From this experience emerged the project Las Lenguas del Diablo [The Devil’s Tongues] (2020), in which we continue working, deepening in the implications and effects of the devil (from its metaphysical-religious/external conception to man and as a human problem), in the current territorial, political, biocultural and linguistic panorama of Cuauhtotoatla; with a view to identify and promote forms of re-existence and consolidate their own knowledge in the face of homogeneous and violent, historical and systematic processes, which entail—depending on the cases, interests and moments—dispossession, displacement, extractivism, gentrification, racism, ethnocide, among others, and which are sheltered in the discourses of modernity. It is not superfluous to point out that the reinforcement and problematization of language is a pillar in the work, of utmost importance for the construction of our own knowledge and to delineate the current panorama. Of course, collaboration and dialogue with other native peoples and communities are part of the ongoing work.

In Retrospect

Arte a 360 Grados' work has led us to understand that many ways of seeing and feeling the world are denied for being considered lacking in "scientific" rigor or not corresponding to the methodologies of Eurocentric sciences. Such is the case of the ways of seeing and feeling of the "indigenous" people-language where we live, where most of the knowledge is re-produced orally or through practices (or a combination of both). All this reflective path is a glance at ourselves, which guides us to find ourselves in that which we want to conserve and preserve: our Nahua language and the world produced from it.

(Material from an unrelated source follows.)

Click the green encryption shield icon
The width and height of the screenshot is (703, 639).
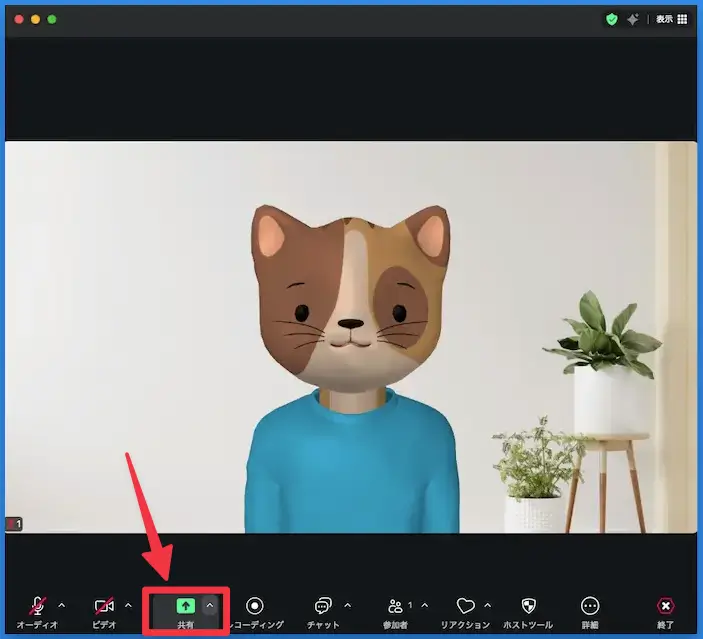pyautogui.click(x=612, y=19)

Thus we have recognized the importance of thinking from our world, memory, experience, imagination, with our bodies and life; from the political-territorial and aesthetic exercise of memory, outside of hegemonic epistemologies, within our own voices, oralities, narratives, textualities, listeners, speakers; with the traces of our past and its present actualization. This journey, which has been going on for 14 years now, has reconfigured us and moves us to continue in the emergence of promoting spaces for dialogue, lines of action, and communal work for the systematization, critique, revitalization and documentation of the Nahua knowledge of Cuauhtotoatla, Tlaxcala, as well as its implementation for the reconstruction of the altepetl.

Contexts

Our context as a racialized, discriminated, segregated, pulverized people-language demands a critical, sincere, mature dialogue between architectural, editorial, scientific, artistic rationalities and techniques... and the forms of knowledge still present (this helps to better understand the context in which we find ourselves, and to consider that which, filtered through the sieve of criticism, can help us to regain control over the re-production of our reality). Undoubtedly, our context, its problems, requirements or demands, as well as its apparent ambiguities, channel lines of action or nourish practices in terms of (re)approach, expansion or linkage to other sphere(s).5

According to its situation, level of cohesion, problems, etc., the territory has a fundamental influence, since it is a (re)generator and (re)promoter for the realization, maturing and effective incidence of thinking-doing, of genuinely political organization, of defense strategies. Without effective and concrete incidence of the territory and its components, artistic reflection (and of other kinds) would hardly cease to be a matter of mere psychological and egocentric order, a situation favorable to the logics that discursively and materially undermine or annihilate the territory according to their interests, and that can co-opt or use such "reflections" for their ends.

We understand a similar situation for reflection or pedagogical practice: without the effective incidence of the territory and its components, the procedure results in a repetition of forms without content, or with foreign content, without effective incidence and with high possibilities of being distorted and even producing negative impacts on it.